For taking portraits, you want a lens that fills the frame with your subject from normal viewing distance, and has a wide maximum aperture.  That yields a photo with natural looking perspective and short depth-of-field.  For a 35mm camera, a focal length of 85mm is generally considered a good "portrait" length.  If you have an APS-C sensor camera, a focal length of 50mm-60mm will let you shoot from about the same distance.  Many Canon APS-C camera owners like the EF-S 60mm f/2.8 Macro USM Lens for portrait (as well as macro) use.  It's pretty sharp with low distortion.

I hope that helps,
Eric


----------



## Sylvanite

Denis McCarthy said:


> You don't need good shoes to walk a mile, but they sure are nice to have.

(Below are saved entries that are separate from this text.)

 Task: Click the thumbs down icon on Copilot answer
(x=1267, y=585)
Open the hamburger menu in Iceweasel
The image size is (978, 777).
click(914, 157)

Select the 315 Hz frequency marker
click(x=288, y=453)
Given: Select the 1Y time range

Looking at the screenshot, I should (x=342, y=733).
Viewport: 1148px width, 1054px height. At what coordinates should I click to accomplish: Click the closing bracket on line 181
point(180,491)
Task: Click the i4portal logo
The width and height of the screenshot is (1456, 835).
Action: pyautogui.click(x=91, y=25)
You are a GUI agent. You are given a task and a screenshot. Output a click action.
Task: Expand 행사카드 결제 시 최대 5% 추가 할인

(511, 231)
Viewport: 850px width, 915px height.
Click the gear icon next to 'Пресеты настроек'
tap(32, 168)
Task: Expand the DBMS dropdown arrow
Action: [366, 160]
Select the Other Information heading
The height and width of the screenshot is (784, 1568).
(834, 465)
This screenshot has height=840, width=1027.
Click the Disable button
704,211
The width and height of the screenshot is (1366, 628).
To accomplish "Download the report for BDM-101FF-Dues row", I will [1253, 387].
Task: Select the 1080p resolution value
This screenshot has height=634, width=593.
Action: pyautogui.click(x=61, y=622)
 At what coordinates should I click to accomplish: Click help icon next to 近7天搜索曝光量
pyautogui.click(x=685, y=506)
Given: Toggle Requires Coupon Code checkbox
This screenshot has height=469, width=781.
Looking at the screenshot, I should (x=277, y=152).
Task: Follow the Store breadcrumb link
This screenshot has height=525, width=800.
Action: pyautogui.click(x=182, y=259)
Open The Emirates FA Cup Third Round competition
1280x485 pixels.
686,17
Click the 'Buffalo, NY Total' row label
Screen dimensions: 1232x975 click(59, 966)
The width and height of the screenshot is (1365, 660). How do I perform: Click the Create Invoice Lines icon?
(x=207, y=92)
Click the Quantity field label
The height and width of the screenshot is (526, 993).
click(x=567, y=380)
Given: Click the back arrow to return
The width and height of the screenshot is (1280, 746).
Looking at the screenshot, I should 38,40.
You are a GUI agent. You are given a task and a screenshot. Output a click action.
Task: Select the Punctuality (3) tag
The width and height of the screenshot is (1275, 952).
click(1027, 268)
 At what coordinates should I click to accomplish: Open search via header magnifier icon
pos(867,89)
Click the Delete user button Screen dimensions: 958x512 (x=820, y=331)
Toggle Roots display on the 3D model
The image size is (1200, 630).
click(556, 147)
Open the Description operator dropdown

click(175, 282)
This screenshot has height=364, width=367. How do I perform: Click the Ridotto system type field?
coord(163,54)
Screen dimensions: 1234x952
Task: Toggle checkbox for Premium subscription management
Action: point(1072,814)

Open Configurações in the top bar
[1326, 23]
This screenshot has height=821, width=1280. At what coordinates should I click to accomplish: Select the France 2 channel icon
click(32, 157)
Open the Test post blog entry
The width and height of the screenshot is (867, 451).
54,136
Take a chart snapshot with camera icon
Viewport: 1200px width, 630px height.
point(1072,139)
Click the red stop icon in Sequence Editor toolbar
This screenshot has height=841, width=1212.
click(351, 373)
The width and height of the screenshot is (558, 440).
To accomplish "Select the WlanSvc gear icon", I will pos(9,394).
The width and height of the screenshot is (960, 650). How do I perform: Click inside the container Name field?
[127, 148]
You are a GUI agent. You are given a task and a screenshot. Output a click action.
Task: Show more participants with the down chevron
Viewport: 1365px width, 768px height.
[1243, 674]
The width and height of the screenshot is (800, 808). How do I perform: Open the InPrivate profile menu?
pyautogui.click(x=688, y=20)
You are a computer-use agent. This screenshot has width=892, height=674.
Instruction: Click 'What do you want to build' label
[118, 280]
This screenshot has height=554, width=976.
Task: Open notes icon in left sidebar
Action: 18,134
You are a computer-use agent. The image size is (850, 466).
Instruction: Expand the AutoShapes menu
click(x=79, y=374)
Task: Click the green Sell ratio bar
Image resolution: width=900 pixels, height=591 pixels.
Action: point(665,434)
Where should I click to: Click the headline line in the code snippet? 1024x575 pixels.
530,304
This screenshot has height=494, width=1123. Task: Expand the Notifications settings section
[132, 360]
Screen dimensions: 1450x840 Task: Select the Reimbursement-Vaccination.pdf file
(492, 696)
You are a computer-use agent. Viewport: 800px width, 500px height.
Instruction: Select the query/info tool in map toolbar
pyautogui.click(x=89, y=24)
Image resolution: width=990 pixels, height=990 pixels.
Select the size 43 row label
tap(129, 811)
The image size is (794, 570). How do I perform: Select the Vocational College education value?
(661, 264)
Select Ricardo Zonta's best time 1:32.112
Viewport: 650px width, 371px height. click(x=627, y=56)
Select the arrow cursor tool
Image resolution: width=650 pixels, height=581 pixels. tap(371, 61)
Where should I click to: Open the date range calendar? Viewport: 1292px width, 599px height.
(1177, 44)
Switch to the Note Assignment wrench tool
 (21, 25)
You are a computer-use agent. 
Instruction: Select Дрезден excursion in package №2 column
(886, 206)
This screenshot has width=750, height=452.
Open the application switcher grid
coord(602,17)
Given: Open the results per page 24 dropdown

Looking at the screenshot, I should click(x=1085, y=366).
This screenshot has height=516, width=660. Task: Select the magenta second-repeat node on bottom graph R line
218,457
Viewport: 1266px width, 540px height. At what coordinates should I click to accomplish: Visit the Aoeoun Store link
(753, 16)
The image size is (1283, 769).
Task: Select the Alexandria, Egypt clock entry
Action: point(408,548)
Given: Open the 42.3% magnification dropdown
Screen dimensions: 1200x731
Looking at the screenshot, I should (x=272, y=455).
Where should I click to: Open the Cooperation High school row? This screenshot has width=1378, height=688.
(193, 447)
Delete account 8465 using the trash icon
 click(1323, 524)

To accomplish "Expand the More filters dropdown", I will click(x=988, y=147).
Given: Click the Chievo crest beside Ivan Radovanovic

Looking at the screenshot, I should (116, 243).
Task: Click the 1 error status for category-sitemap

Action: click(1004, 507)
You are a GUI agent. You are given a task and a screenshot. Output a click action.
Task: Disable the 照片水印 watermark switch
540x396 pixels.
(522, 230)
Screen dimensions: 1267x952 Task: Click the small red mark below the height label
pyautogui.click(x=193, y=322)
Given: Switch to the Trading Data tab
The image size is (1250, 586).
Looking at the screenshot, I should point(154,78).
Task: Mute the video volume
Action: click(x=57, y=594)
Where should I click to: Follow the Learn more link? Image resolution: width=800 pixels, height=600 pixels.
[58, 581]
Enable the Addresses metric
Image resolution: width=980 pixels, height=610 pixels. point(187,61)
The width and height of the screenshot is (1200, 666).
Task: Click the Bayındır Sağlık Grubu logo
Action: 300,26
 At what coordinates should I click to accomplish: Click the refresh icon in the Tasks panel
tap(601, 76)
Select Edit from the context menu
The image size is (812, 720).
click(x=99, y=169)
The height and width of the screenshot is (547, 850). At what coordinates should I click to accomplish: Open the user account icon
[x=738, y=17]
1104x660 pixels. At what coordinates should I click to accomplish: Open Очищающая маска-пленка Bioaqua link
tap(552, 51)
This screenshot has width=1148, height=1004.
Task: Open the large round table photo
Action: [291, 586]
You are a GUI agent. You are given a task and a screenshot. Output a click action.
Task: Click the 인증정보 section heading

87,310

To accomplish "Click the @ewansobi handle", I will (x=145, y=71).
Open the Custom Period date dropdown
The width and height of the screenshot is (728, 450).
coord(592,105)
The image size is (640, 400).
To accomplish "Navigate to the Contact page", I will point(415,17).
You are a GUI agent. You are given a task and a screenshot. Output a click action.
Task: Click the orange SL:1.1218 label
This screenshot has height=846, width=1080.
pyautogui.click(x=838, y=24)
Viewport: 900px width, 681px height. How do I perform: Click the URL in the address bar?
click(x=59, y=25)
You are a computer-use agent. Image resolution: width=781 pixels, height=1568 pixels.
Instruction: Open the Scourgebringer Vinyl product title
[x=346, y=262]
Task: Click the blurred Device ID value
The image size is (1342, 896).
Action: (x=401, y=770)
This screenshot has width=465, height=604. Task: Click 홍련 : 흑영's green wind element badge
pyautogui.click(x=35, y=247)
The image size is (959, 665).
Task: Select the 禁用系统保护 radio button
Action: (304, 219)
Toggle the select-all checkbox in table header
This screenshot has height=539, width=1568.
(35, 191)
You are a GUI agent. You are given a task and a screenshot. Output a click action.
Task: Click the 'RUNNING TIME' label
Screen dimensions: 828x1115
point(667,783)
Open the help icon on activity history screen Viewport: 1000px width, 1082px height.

A better analogy is that you don't need hiking boots to walk on pavement.  If you want to go backpacking, good boots are vital, but otherwise, regular walking shoes will do just fine.


----------



## Denis McCarthy

Hey Sylvanite,

I have a Digital Single Lens Reflex camera (DSLR), a Nikon D90. Just love it! If you ever get the chance of picking one up I would highly recommend one. I read your recent post regarding a APS-C camera. I don't understand what that means. I looked on my Nikon and it doesn't say anything about APS-C. Is that a Canon thing? One of the guys I work with at the Museum was asking the same thing. Just wondering.. As for a good portrait lens, I always liked my 50mm 1:1.7 lens on my Minolta X-700. But since it was a fixed objective lens I would have to walk toward my subject until they were where I wanted them in my camera frame. I don't use my Minolta anymore though. 
..Oh love your pictures on your website! Looks great!


----------



## 76winger

Denis McCarthy said:


> Hey Sylvanite,
> 
> I have a Digital Single Lens Reflex camera (DSLR), a Nikon D90. Just love it! If you ever get the chance of picking one up I would highly recommend one. I read your recent post regarding a APS-C camera. I don't understand what that means. I looked on my Nikon and it doesn't say anything about APS-C. Is that a Canon thing? One of the guys I work with at the Museum was asking the same thing. Just wondering.. As for a good portrait lens, I always liked my 50mm 1:1.7 lens on my Minolta X-700. But since it was a fixed objective lens I would have to walk toward my subject until they were where I wanted them in my camera frame. I don't use my Minolta anymore though.
> ..Oh love your pictures on your website! Looks great!



Dennis,

Here's a great article I found on Nikon's Learn and Explore site that explains the two different sensor formats (DX &Fx) in their cameras: 
http://www.nikonusa.com/en/Learn-And-Explore/Article/g588ouey/the-dx-and-fx-formats.html

I think it applies to other brands as well but can't say that with certainty.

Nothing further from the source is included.